Die Garantenstellung des Unternehmers

Dem Unternehmer und generell den Geschäftsführern bzw. Managern eines Unternehmens kommt oft eine Garantenstellung aus verschiedenen Gründen zu. Ähnlich wie die Eltern gegenüber den minderjährigen Kindern oder die Lehrer gegenüber den Schülern, wird auch der Unternehmer verpflichtet, die Wahrnehmung bestimmter schutzwürdiger Interessen zu garantieren.

 

Das wichtigste zu wahrende Interesse ist selbstverständlich das Leben und die körperliche Unversehrtheit der Personen und damit der Angestellten.

 

Dieses Konzept ist in Art. 40, Abs. 2, Cp (it. StGB) gesetzlich verankert, nach welchem das Nichtverhindern eines Ereignisses bei bestehender Verhinderungspflicht der aktiven Verursachung gleichgestellt wird.

 

Der Unternehmer hat die gesetzliche Verpflichtung, Schäden und Gefahren für die Gesundheit der Angestellten abzuwenden.

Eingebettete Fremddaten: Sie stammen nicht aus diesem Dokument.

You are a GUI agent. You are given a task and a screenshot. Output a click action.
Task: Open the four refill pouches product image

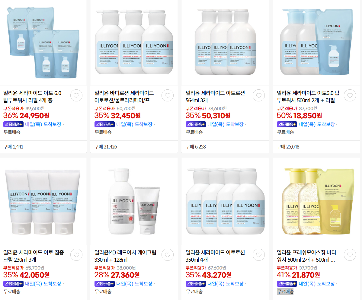coord(43,43)
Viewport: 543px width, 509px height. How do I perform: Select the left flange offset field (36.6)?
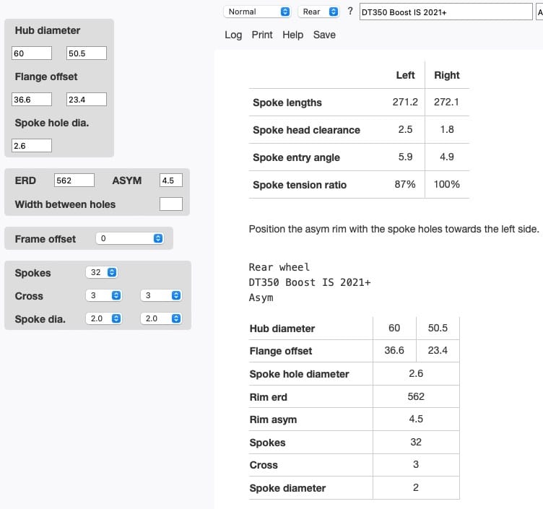click(x=32, y=100)
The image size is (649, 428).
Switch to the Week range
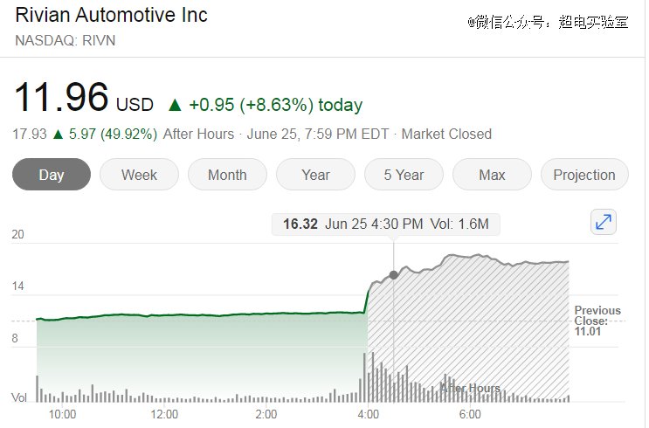(139, 175)
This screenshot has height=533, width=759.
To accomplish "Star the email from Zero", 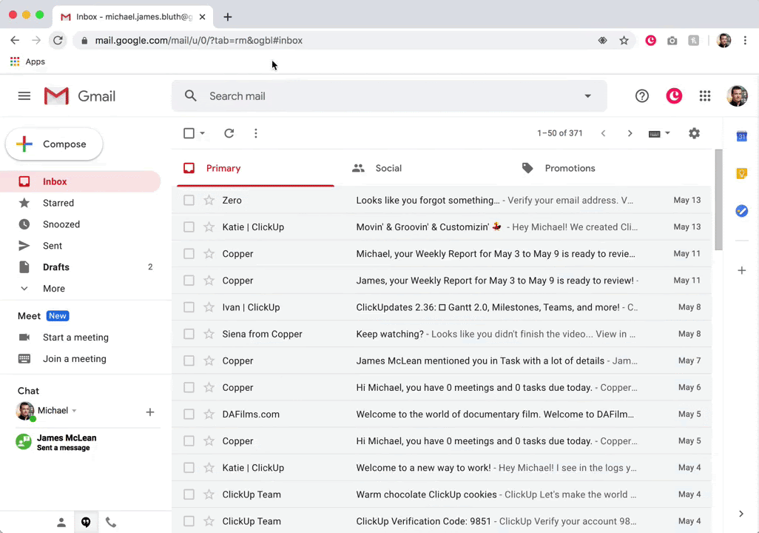I will coord(209,201).
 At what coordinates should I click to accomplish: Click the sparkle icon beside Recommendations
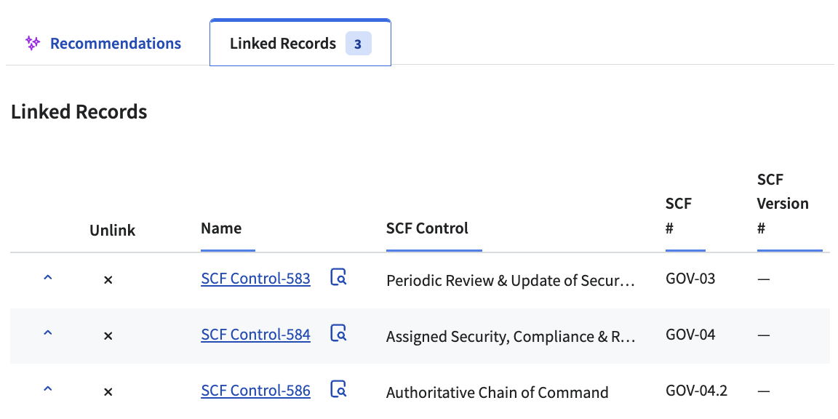coord(33,44)
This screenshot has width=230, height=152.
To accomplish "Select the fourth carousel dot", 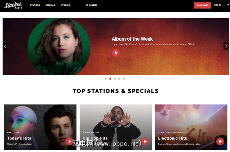I will [119, 79].
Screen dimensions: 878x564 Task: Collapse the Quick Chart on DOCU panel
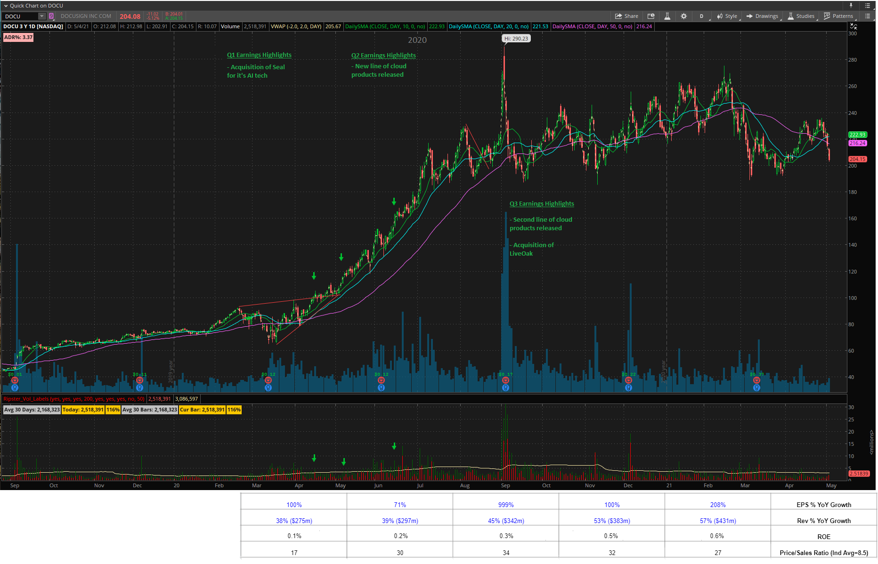coord(6,6)
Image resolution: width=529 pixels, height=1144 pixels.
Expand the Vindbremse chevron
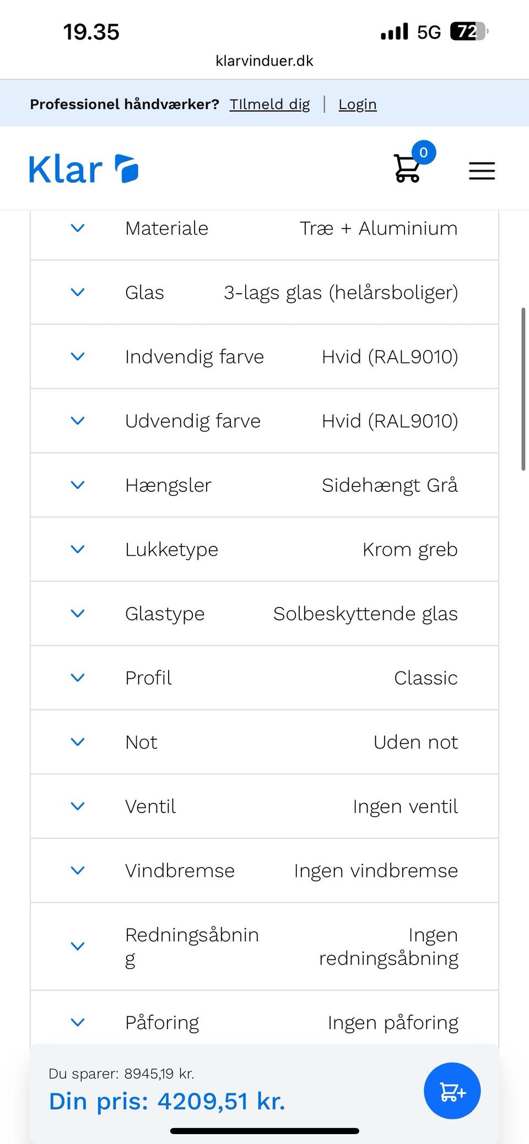[78, 871]
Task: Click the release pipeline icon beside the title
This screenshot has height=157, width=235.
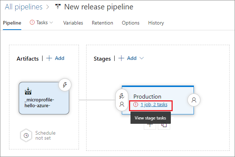Action: pos(57,7)
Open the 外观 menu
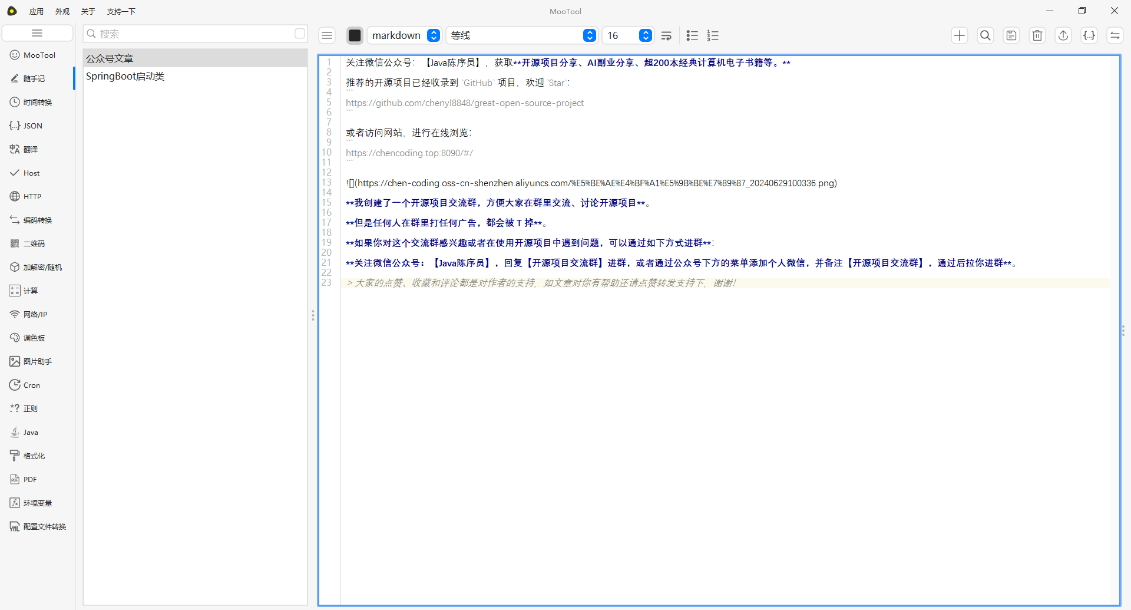Image resolution: width=1131 pixels, height=610 pixels. coord(62,11)
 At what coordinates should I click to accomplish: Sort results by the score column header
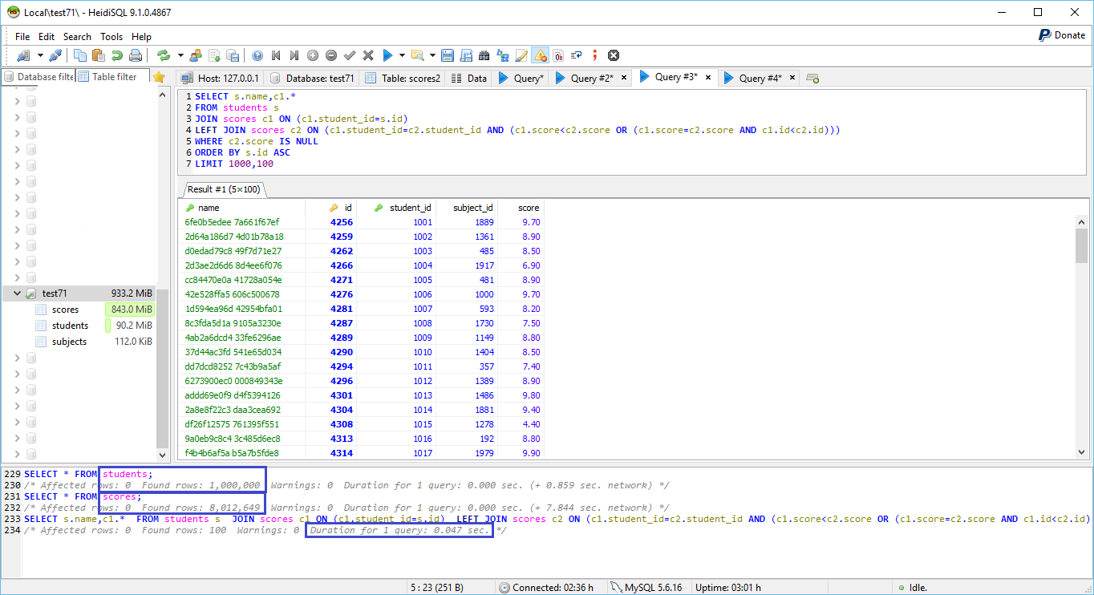[528, 208]
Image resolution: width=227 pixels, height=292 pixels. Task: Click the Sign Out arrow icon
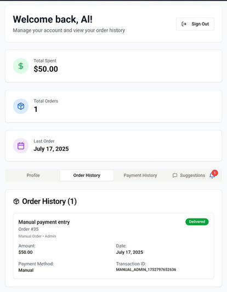pos(184,24)
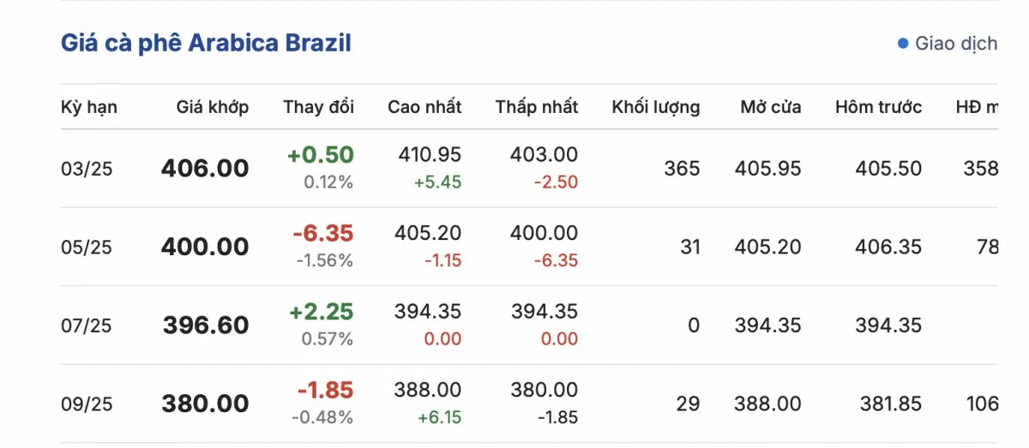This screenshot has height=448, width=1029.
Task: Select the 09/25 contract term
Action: pos(87,404)
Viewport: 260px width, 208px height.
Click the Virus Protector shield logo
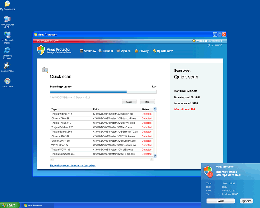[x=41, y=50]
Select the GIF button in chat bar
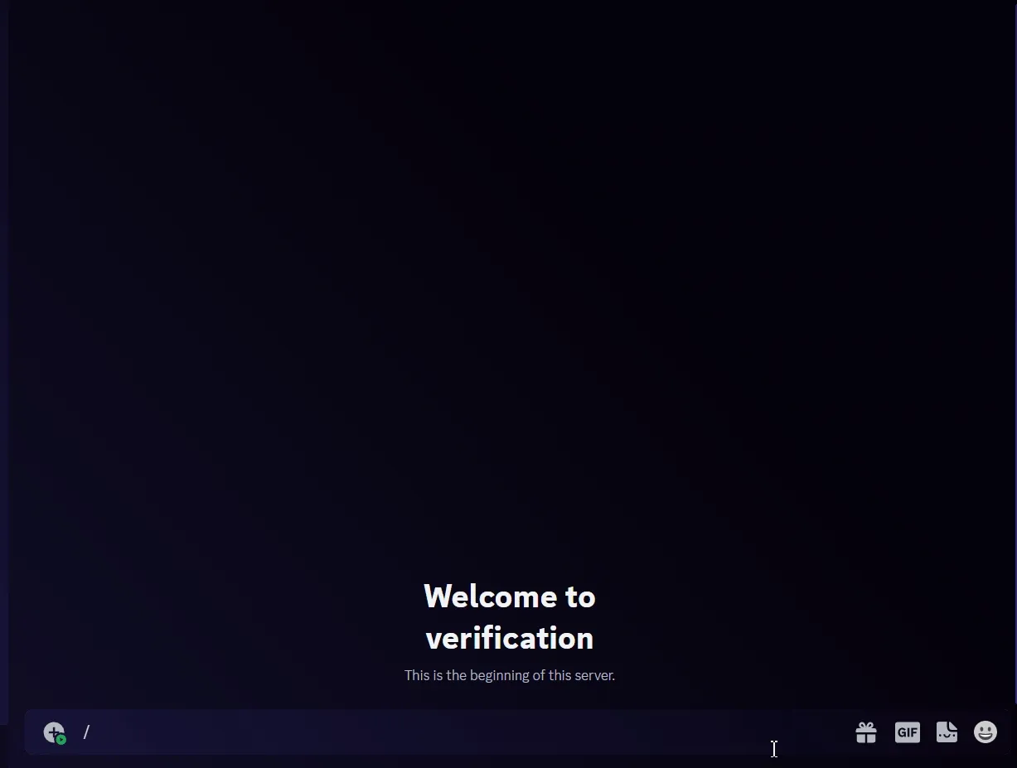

Folglich ist er gehalten, alle erforderlichen Sicherheitsmaßnahmen zu treffen.

 

Dafür kann er persönlich sorgen oder geeignete Angestellte damit beauftragen.

Um allerdings jemandem ein Schadensereignis anlasten zu können, müsste es bzw. die Gefahrlage konkret vorhersehbar und als solche durch den Unternehmer vermeidbar gewesen sein.

Vor allem würde ein Unfall dem bzw. den Geschäftsführern dann angelastet, wenn sich herausstellen sollte, dass diese leichtsinnig, fahrlässig, inkompetent oder in Verletzung der spezifischen Sicherheitsverhaltensregeln gehandelt haben, deren Einhaltung das vorhersehbare Schadensereignis verhindert hätte.

 

Sich aufgrund der eingenommenen Position zu verantworten stellt im Gegensatz zu dem, was oft angenommen wird, keine Form von objektiver Verantwortung dar, die im Strafrecht ausgeschlossen ist.